It's all grace. In fact, the Greek word for grace occurs ten times in chapters eight and nine. In fact, in the first nine verses it occurs five times. I'd like you to take note of that because I want you to see how the whole thing rides on the matter of grace.

  1. Verse 1 speaks of "the grace."
  2. The word "privilege" in verse 4 is actually the word "grace."
  3. Verse 6: "this act of grace."
  4. Verse 7: "so that you also excel in this grace of giving."
  5. And verse 9: "For you know the grace."

So you can see that this passage rides on the word "grace." This is an extremely valuable passage to the serious Christian because it gives and example of how it was done by the churches in Macedonia. And because of that, we can take that example and apply it to our lives.

The sermon that we are giving this morning is not a sermon about the amount that we ought to give; it is a sermon on grace from beginning to end. And as we think about this whole matter of grace in giving it will be God's grace in giving as among the Israelites, God's grace in giving among the Macedonians, and then what its implications were to the Corinthian church and to us.

God's grace in giving among the Israelites

Now there is a general haziness about this whole matter of how much people gave in the Old Testament. Most people say, "Well, it's ten percent. That's probably what it is." And that is true if you're talking about starting, because actually in the Old Testament there were several types of mandatory giving. It was compulsory giving for every person who considered himself or herself to be faithful to the covenant. It was not optional; it was mandatory.

First, there was a tithe called the "Lord's tithe" or the "Levite's tithe," because it went to support the priests and the ministry in the tabernacle and the temple. Leviticus 27:30 stipulates "a tithe of everything from the land," that is, a tenth of everything from the land—whether grain from the soil or fruit from the tree—belongs to the Lord and is holy to the Lord. Ten percent of all of their produce and all of their animals were required. Again, it was not optional, and any man who did not comply, that was living under the covenant but who did not give, then he was considered to be disobeying the law and robbing God. We often hear of the blessings associated with giving in Malachi 3:10, but we rarely hear the preface to those blessings. Malachi 3:8 says, "Will a man rob God? Yet you rob me," here God is speaking to Israel, "but you ask 'How do we rob you?'" and God answers, "In tithes and offerings." So, if a person avoided this compulsory thing they were considered to be robbing God of the beginning ten percent.

Then there was a second tithe called the "Festival tithe," found in Deuteronomy 12. In verses 10-11 it specifies that when they get into the land,

But you will cross the Jordan and settle in the land the Lord your God is giving you as an inheritance. And he will give you rest from all your enemies around you, so that you will live in safety. Then to the place the Lord your God will choose as a dwelling for his name's place, you are to bring everything I command you: your burnt offerings and sacrifices, your tithes [that is, your tenth and special gifts], and all the choice possessions you have vowed to the Lord.

* _DATASET EXCERPT_:

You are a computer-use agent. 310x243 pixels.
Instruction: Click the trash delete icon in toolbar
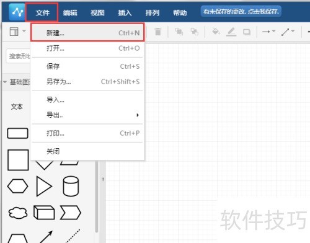pyautogui.click(x=158, y=32)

* _WHAT THIS EXERCISE ASKS_:
• a. According to the sermon, how many times does the Greek word for grace occur in chapters eight and nine?
• b. Write out the part of the sermon from "The sermon that" to "it was mandatory.", word for word.

* _TASK-BY-TASK OUTPUTS_:
• a. Ten times.

• b.
The sermon that we are giving this morning is not a sermon about the amount that we ought to give; it is a sermon on grace from beginning to end. And as we think about this whole matter of grace in giving it will be God's grace in giving as among the Israelites, God's grace in giving among the Macedonians, and then what its implications were to the Corinthian church and to us.

God's grace in giving among the Israelites

Now there is a general haziness about this whole matter of how much people gave in the Old Testament. Most people say, "Well, it's ten percent. That's probably what it is." And that is true if you're talking about starting, because actually in the Old Testament there were several types of mandatory giving. It was compulsory giving for every person who considered himself or herself to be faithful to the covenant. It was not optional; it was mandatory.